September 2015

About the Design System in Japan – 5

Partial Design

What is a partial design?

 

A partial design is a form of a design registration focusing only on a unique part of a certain design.

 

How effective is this system?

 

Similarity of designs is measured based on the whole shape of designs. Even if parts of a design seem to be identical, both designs may be determined to be dissimilar if the overall impression of a design differs from another design. Thus, a third party might have the possibility to imitate a unique part of a design while creating other parts being different. The partial design system is useful to prevent imitating products because a mere unique part of a whole design is protected.

 

In addition, in Japan, it is not possible to file multiple designs in one application. Thus, for the creation of a variety of designs which share identical parts, an application for every design has to be filed. However, only one partial design application may cover all series of designs.

 

 

How to apply for a partial design?

 

The application form must indicate a “partial design” upon filing. It is not possible to change a normal application into a “partial design” application after having filed the application.

 

In addition, in the drawings, the part of the design for which protection is sought shall be shown in solid lines and the environment or surrounding area shall be shown in broken or dashed lines.

 

IP_Design4_En_1

 

 

Alternatively, the part of the design for which protection is sought may be shown in different colors in order to identify protected and non-protected parts.

 

IP_Design4_En_2

 

Although the part of design for which protection is sought does not appear in some of the views, six views can still be necessary.
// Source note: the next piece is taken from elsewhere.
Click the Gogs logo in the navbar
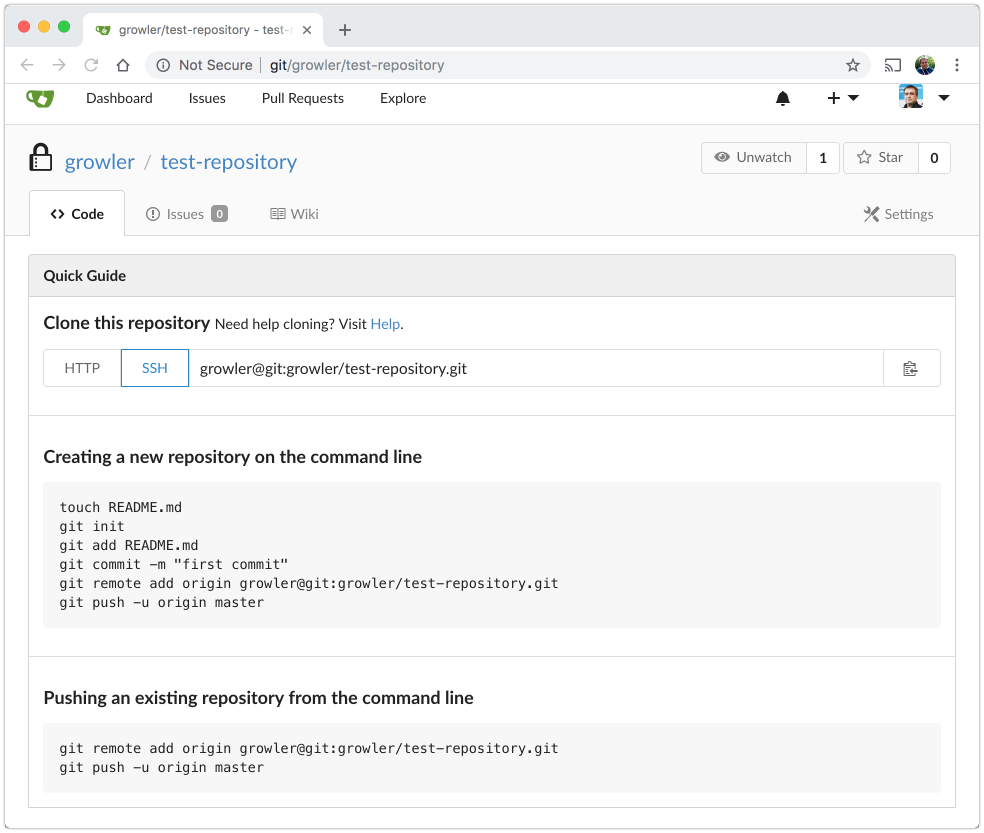The height and width of the screenshot is (833, 984). 39,98
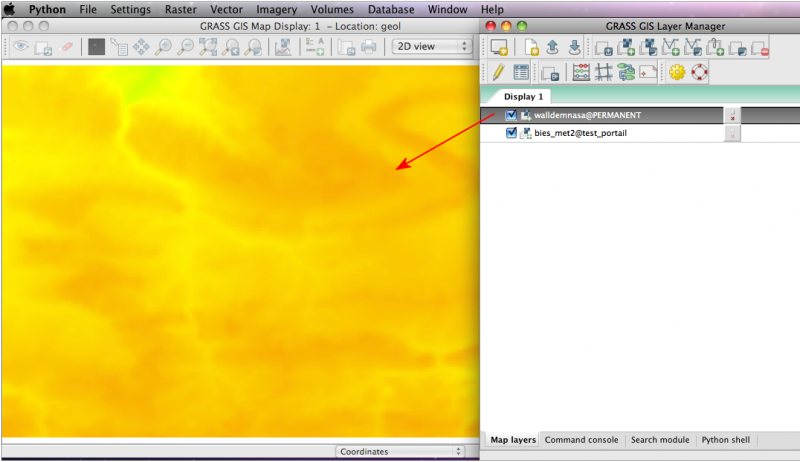Open the Search module tab
The height and width of the screenshot is (462, 800).
click(660, 440)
The following example is a design for a “lamp bulb.” Even though the partial design does not appear in the “top view”, all views are required.

 

IP_Design4_En_3

 

Partial design based on a priority design application

 

Where a basic application seeks protection only for a specific part within the whole shape, it is possible to claim a priority right. As long as the protected part is clearly indicated and distinguished from the other part for which protection is not sought, it is possible to use the “Partial Design”, regardless of how the part is indicated in the basic application, e.g. by the use of lines or color parts.

 

 

Are there any disadvantages for the partial design?

 

The chances for a successful registration may be lower than those for normal applications (whole design applications) because the Examiner only compares the unique part of the partial design to prior publicly known designs. For example, the Examiner may cite the following design against the above design application for a table because the shape of the legs are excluded from the partial design application and do not affect similarity/ dissimilarity of the two designs:

 

 

IP_Design4_En_4

 

Thus, depending on the shape of the protected part, the design should be filed as a normal design application or as a partial design application.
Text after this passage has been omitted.